著者は喜田川守貞で1837年から約30年間書き続けて全35巻、1600点にも及ぶ付図と詳細な解説を綴ったもので近世風俗史の基本的かつ貴重な文献です。
その中で、江戸時代の物売りや回収屋の一節があります。
ペルーが黒船で来航したときに、驚いたのは、江戸の町の清潔さだったそうです。
というのも、当時のパリやロンドンなどの世界の主要都市での排泄物は、川や道路に垂れ流しであったようです。
そのため街は汚く、コレラなどのが流行していました。
江戸時代の排泄物の処理はどうしていたのでしょうか?
当時は、排泄物は貴重なもので、ほとんど運び屋という職業の人が田舎に売りに行き、田んぼや水田で利用していたそうです。

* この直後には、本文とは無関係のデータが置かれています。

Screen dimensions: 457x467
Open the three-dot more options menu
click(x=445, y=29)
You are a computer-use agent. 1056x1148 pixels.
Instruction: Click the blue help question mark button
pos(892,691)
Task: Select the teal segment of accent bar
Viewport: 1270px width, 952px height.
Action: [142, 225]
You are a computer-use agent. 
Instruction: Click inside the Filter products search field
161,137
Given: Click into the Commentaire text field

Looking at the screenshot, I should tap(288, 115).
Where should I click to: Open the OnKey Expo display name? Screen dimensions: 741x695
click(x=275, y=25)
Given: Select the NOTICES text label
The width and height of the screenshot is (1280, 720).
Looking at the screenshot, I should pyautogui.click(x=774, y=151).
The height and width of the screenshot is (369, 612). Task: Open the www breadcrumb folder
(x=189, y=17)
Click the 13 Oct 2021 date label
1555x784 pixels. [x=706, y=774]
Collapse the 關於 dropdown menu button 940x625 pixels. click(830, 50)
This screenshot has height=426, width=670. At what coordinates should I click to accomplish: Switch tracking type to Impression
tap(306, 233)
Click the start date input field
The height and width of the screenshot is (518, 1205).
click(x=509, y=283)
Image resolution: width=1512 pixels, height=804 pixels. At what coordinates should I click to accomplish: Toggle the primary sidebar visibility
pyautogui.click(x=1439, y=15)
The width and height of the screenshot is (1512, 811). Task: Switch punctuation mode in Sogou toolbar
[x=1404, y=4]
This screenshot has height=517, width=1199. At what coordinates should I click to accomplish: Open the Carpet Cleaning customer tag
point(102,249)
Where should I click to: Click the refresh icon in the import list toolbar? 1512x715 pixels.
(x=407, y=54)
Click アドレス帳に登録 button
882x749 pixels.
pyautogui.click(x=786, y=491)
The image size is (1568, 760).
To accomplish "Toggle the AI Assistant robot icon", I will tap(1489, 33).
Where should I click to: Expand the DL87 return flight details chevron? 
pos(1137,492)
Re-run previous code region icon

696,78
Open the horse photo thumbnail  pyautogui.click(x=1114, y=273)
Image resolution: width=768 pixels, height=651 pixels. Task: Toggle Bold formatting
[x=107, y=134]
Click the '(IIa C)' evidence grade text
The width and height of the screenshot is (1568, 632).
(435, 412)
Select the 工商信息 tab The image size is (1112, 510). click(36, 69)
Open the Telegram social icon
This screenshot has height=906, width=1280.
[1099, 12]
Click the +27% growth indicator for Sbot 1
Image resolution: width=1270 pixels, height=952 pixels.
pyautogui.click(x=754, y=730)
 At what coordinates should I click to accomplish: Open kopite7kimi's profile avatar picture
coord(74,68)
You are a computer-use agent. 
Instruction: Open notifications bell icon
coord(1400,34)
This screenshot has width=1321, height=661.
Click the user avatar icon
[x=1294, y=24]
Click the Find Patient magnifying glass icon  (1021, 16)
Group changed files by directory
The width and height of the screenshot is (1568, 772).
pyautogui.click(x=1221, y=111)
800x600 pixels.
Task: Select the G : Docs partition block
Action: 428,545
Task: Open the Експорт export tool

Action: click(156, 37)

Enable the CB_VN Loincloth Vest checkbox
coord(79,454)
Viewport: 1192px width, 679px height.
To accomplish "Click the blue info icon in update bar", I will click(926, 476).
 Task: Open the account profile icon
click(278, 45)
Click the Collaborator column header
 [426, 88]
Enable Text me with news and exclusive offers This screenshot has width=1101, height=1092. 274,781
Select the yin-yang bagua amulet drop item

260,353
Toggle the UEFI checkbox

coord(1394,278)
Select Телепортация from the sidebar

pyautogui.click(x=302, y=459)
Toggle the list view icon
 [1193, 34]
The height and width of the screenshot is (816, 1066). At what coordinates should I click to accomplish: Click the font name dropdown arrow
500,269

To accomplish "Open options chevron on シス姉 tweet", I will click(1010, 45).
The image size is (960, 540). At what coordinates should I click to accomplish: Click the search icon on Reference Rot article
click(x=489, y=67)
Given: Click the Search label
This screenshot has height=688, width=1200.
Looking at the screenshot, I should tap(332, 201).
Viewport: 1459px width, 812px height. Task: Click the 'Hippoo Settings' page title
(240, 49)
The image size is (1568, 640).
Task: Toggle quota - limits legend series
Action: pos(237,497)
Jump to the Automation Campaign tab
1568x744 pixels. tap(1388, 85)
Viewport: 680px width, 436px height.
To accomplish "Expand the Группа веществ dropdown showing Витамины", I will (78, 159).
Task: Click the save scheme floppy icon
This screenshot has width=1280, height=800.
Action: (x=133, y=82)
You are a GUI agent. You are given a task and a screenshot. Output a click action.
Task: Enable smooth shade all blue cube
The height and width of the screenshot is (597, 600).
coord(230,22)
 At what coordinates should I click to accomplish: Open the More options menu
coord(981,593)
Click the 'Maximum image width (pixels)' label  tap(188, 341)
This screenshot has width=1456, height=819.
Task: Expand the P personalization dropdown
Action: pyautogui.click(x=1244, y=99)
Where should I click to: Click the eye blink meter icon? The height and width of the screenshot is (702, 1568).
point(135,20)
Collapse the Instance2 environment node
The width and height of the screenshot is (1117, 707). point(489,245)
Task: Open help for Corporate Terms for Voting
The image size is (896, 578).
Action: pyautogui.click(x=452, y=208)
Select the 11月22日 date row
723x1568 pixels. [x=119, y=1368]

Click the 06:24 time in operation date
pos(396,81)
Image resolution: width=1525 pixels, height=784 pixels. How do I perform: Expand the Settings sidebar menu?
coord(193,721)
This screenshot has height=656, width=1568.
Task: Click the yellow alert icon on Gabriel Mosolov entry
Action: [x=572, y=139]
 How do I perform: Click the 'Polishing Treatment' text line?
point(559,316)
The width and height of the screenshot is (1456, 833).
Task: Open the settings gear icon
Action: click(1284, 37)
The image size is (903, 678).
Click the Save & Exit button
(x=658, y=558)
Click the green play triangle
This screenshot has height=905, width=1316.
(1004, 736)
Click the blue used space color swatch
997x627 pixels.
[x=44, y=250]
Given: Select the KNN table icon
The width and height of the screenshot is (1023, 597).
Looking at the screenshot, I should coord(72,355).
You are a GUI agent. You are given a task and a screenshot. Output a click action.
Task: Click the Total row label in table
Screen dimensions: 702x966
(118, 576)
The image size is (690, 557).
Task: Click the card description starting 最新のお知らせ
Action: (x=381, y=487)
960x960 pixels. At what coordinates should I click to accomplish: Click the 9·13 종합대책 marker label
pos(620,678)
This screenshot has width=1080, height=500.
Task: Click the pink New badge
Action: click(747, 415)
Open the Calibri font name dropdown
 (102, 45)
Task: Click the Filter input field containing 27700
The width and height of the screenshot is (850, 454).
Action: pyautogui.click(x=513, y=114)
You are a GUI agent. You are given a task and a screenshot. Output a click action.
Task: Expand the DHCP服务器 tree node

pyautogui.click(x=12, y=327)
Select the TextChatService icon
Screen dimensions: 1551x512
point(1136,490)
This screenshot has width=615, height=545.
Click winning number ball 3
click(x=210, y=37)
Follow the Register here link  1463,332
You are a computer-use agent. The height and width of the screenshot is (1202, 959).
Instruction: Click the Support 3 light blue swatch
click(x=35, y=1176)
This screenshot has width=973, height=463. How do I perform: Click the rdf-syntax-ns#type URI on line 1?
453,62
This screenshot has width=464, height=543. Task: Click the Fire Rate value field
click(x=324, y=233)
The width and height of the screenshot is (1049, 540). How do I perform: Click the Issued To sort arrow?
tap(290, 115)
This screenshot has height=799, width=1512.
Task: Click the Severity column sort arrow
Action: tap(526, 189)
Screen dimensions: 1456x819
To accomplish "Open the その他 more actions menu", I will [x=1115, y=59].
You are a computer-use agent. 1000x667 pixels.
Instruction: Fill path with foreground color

水田では、排泄物は水の浄化作用があり、田んぼでは肥料として、貴重な品として売り買いしていました。
瀬戸物の焼き継ぎ業者 灰の回収業者
上記挿絵は、”守貞漫稿”による
その他に、鋳(い)かけや、瀬戸物の焼き継ぎ、下駄の歯入れ、たが屋、鏡研ぎ、紙屑の買い(拾い)、古着屋、傘の古骨買い、行灯の仕替え、灰買い、などがありますが、どのような商売か分かるでしょうか?
その他に”湯屋の木拾い”というものがあります。
当時の物価指数を計るのに湯屋の湯銭というのがあります。
風呂屋の代金で江戸の中期の150年間、大人6文、子供4文と変わらなかったそうです。 それだけ物価が安定していたということが分かりますが、そのためには企業努力も怠らなかったようです。
つまり、風呂屋の従業員が燃料費を節約するために町内の端材などを拾い集めたのです。
江戸時代の江戸の町は、世界一の人口を抱えていたのですが、ゴミの回収や物の修理など、今にして思えば立派なリサイクルをしていたことになるのです。